夜空に浮かぶ満月と篝火に照らされた町の酒場で、肩を組み酒を酌み交わす。そんなひと時を謳歌する冒険者達と町民達は、かつての壁を乗り越え笑い合っていた。
「……楽しんでくれているようで、何よりだ」
「えぇ……全く」
その喧騒を背に、自警団の慰霊碑に祈りを捧げていたガウリカと爺やは、この町のために戦った冒険者達に想いを馳せている。犠牲となった人々の無念を晴らした戦士達に対する、言葉にならないほどの感謝を胸に。
「……私は、彼らのことを何も知らなかった。いや、知ろうともしていなかった。本当はあんなにも、優しい人ばかりだったというのにな」
「ならば、これから少しずつ、彼らを知っていきましょう。退職金もはたいてしまったことですし、当分は私も引退などしておられませんからな」
「ふふっ……世話を掛けるな、爺や」
「今更、でございましょう」
自警団のメンバー全員の名を刻んだ慰霊碑に、花を添えて。静かに立ち上がったガウリカは、その隣に立てられた小さな墓標に視線を移す。
粉々に打ち砕かれた、ランペイザーの剣。その一欠片を供えられている墓標には、エクスという名が刻まれていた。

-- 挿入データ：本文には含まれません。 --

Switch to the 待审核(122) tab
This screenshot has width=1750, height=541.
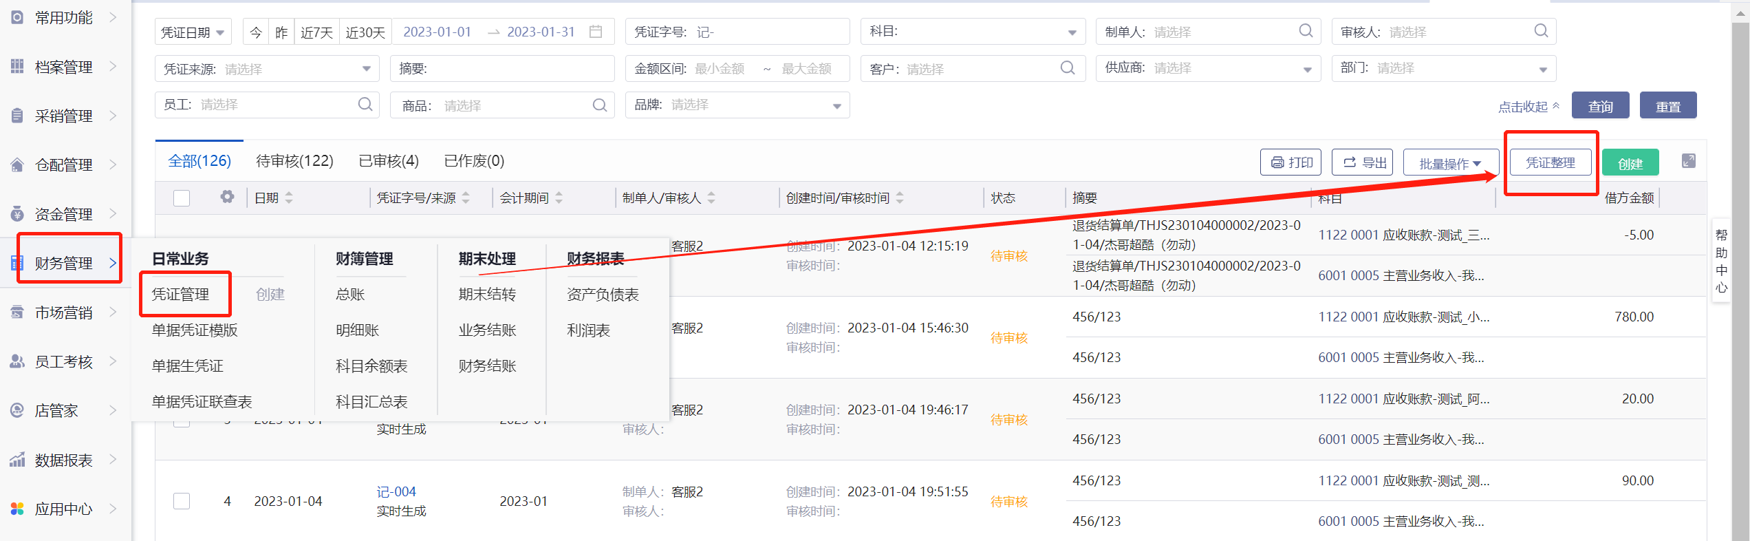pyautogui.click(x=294, y=161)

「……何者だったのでしょうな、彼は。あのランペイザーを倒してしまうほどの実力といい、冒険者達を動かすほどの人望といい……」
「……」
この墓標を立てた後、爺やから貰った報酬全てを冒険者達に明け渡したダタッツは、長居は無用とばかりに旅立ってしまった。別れの挨拶すら、満足に出来ぬまま。
その背中を想い、豊かな胸元に手を添え、切なげな表情を浮かべるガウリカ。そんな彼女の胸中を看破し、ため息をつく爺やは、ある「懸念」を口にする。
「あの少年が使っていた、帝国式投剣術。あれは……かつて、帝国勇者が使っていた……」
「知ったことか」
だが、先程まで表情に憂いの色を滲ませていた乙女は。気丈に顔を上げ、強気な眼差しで爺やを射抜き、そう宣言する。
僅かに染まった頬の色が、想いの強さを物語っているようだった。